You dont even want to see my goggle collection.  I think I have between 10 and 15 pairs sitting on my shelf.  And this was with giving away a bunch of pairs to friends last season.  Between the free ones I get from reps, or the ones I buy.  I am to lazy to change out lenses, so I just have many of the same frames that fit me good with different lenses.


----------



## Mildcat (Sep 16, 2010)

gmcunni said:


> i have clear, yellow, a goldish one and a dark one for sunny days.  even clear flattens things out for me.



Oakly H.I. Yellow worked well for me last year in flat light.


----------



## hammer (Sep 16, 2010)

gmcunni said:


> goggles frustrate the crap out of me when they don't work!  i have a very hard time finding goggles that work well for me in flat light, i hate not being able to see well.


I'm still trying to figure out the best flat light goggle.  Clear lenses don't really do it for me either...they are good at night but not for flat light.


----------



## SKIQUATTRO (Sep 16, 2010)

i wear yellow 90% of the time
rose
clear

i buy cheap goggles...all have worked great, no issues


----------



## bvibert (Sep 16, 2010)

My biggest problem with goggles is them fogging up when I'm skiing hard.... :-?


----------



## Edd (Sep 16, 2010)

Dang!  $70 for extra lenses for my Oakley A-Frames on Prolens.  That's more than I paid for the whole goggle set on Tramdock.  http://store.prolens.com/oakley-a-frame-replacement--lenses-p196.aspx


----------



## gmcunni (Sep 17, 2010)

adamh said:


> Where can I find a good pair of goggles for $50 or less?

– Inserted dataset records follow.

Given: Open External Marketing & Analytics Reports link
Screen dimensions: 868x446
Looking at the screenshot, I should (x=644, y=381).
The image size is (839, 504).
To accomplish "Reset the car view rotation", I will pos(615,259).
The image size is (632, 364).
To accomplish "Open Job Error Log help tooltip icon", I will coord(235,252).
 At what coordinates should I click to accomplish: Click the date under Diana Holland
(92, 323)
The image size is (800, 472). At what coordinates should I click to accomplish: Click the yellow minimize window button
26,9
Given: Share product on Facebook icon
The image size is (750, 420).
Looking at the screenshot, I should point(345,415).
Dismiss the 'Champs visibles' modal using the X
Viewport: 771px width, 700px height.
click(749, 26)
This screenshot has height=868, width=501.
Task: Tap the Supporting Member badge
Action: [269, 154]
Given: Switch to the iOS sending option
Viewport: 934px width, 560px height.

Any specific recommendations?



FYI - tramdock email says they'll have Smith Fuse goggles for sale today @ 50% off (should be around $45)

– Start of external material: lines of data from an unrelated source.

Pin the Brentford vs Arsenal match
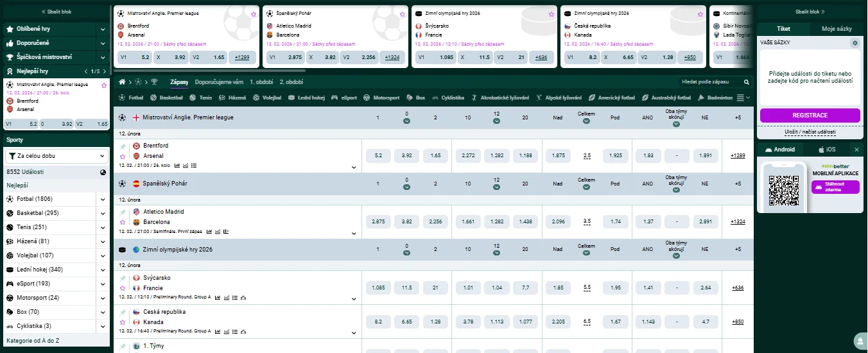 (123, 146)
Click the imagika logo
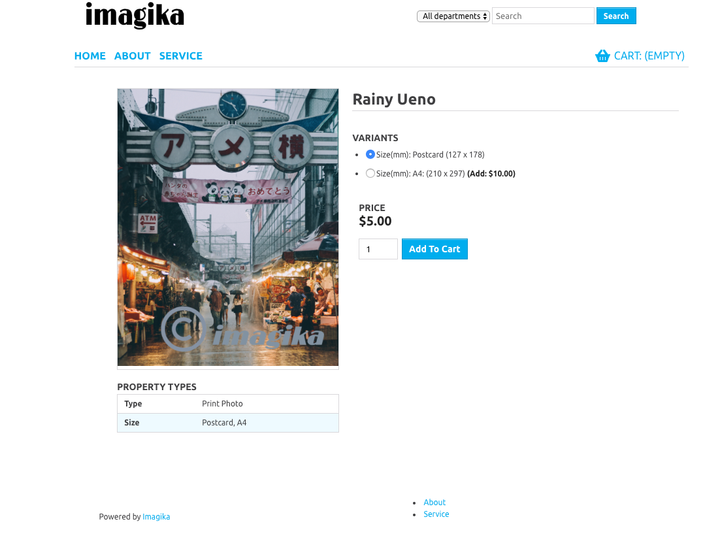Image resolution: width=720 pixels, height=545 pixels. click(135, 15)
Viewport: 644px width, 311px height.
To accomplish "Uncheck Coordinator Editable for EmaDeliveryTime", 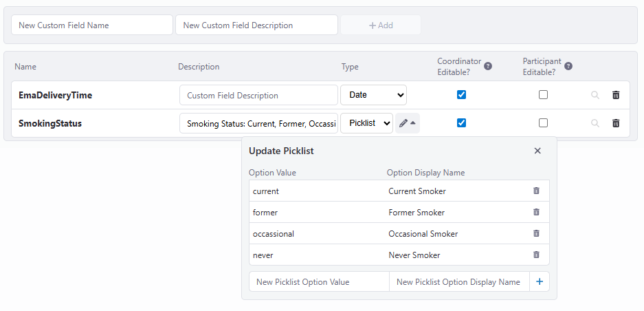I will click(461, 95).
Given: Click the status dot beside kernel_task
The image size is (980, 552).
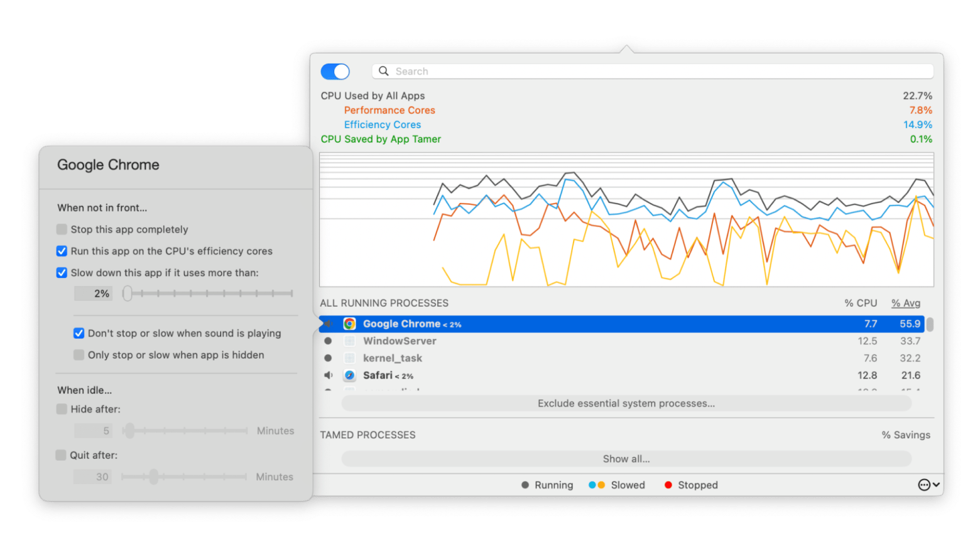Looking at the screenshot, I should 328,358.
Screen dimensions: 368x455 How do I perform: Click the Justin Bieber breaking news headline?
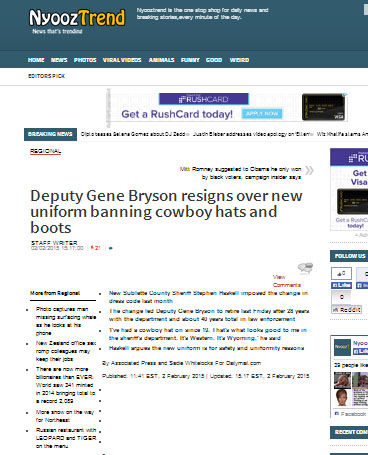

last time i they had them up there were many styles and lense  tints to choose from.


----------



## gmcunni (Sep 17, 2010)

Edd said:


> Dang!  $70 for extra lenses for my Oakley A-Frames on Prolens.  That's more than I paid for the whole goggle set on Tramdock.  http://store.prolens.com/oakley-a-frame-replacement--lenses-p196.aspx



my fuse replacements show up costing more than i remember too.


----------



## gorgonzola (Sep 17, 2010)

smith fuses on tramdock NOW


----------



## gmcunni (Sep 20, 2010)

spy goggles for $25 on SAC right now-  no idea of quality but they are inexpensive.

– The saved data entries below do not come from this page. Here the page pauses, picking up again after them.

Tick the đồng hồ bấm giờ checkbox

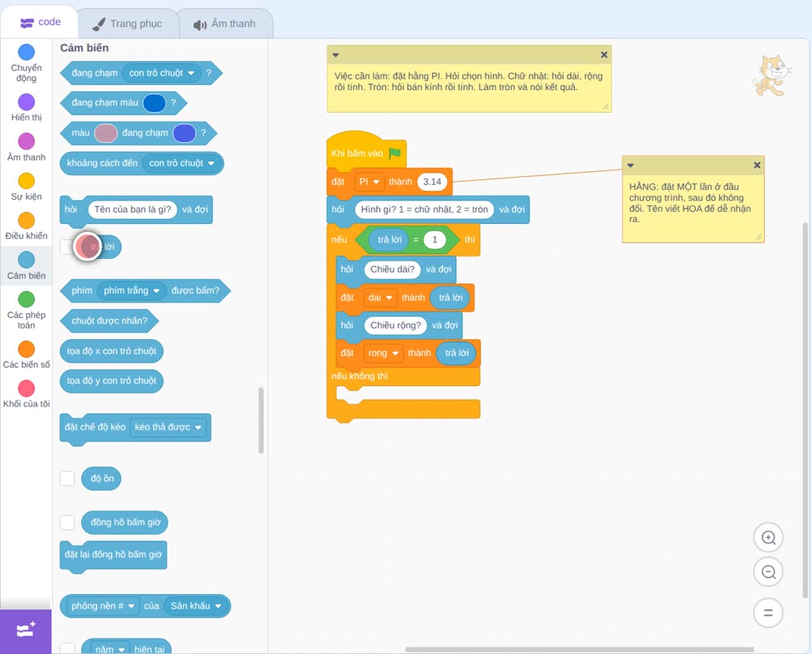pos(67,523)
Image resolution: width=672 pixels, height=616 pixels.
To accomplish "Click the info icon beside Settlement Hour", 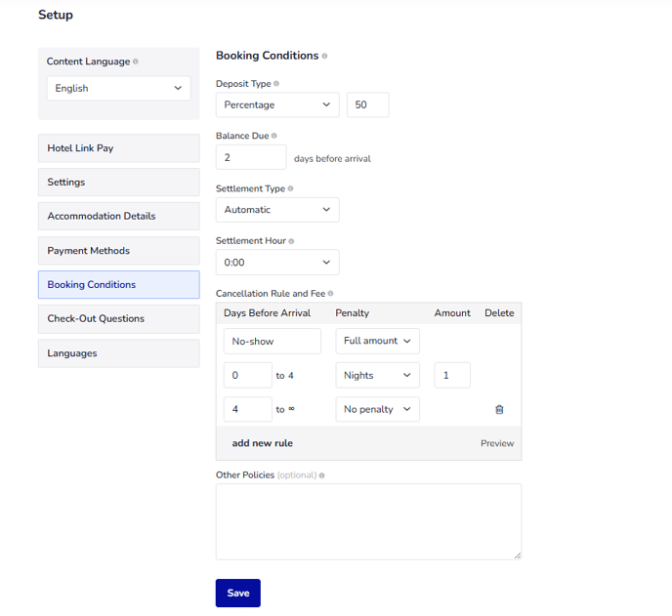I will click(291, 240).
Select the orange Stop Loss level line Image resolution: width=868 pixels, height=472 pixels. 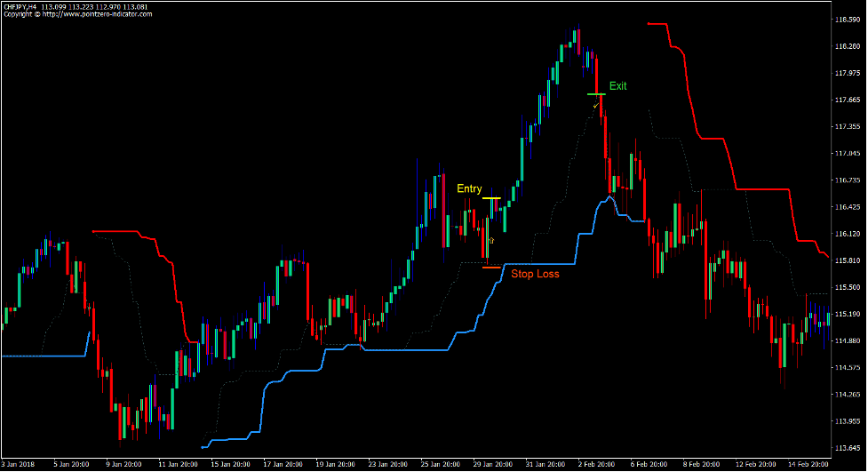(x=491, y=267)
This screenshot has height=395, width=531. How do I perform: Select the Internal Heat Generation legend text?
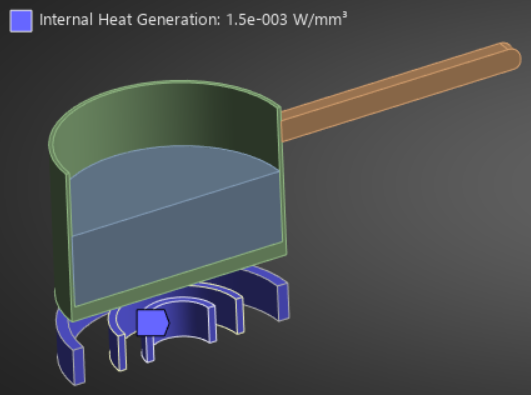coord(193,20)
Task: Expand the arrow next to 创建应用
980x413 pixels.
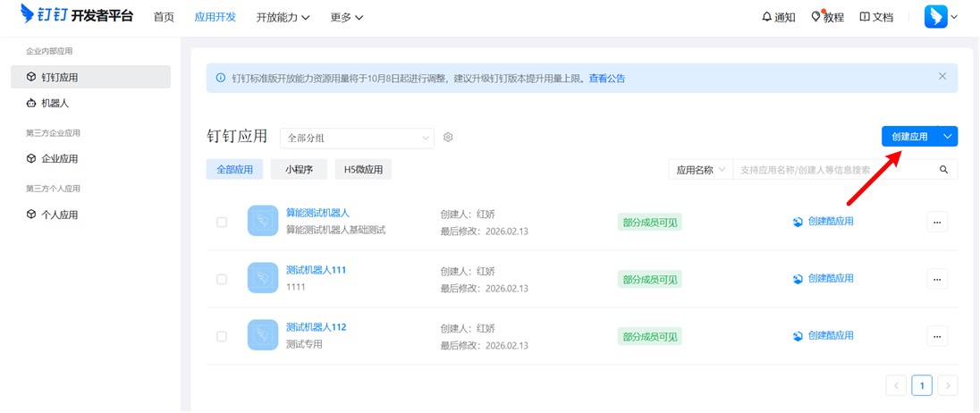Action: [x=948, y=137]
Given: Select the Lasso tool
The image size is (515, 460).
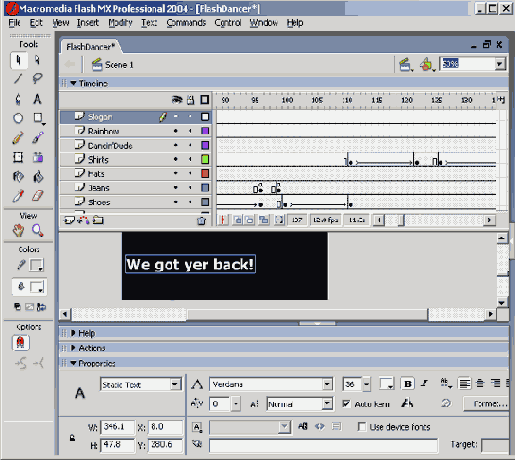Looking at the screenshot, I should coord(37,79).
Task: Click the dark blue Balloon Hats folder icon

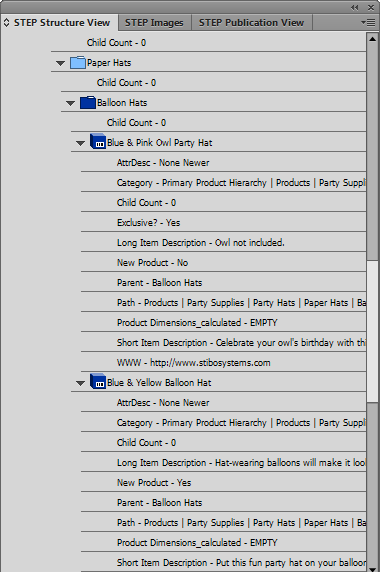Action: [88, 103]
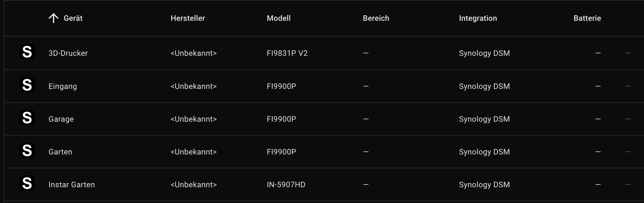This screenshot has width=644, height=203.
Task: Click Unbekannt manufacturer in Garage row
Action: [x=194, y=119]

http://www.steepandcheap.com/?cmp_sku=SPY0256&avad=1232_ae45593


----------



## powbmps (Sep 20, 2010)

gmcunni said:


> spy goggles for $25 on SAC right now-  no idea of quality but they are inexpensive.
> 
> http://www.steepandcheap.com/?cmp_sku=SPY0256&avad=1232_ae45593



I picked up a pair a couple weeks ago.  Pretty nice goggles.  Definitely made to fit a bigger face.


----------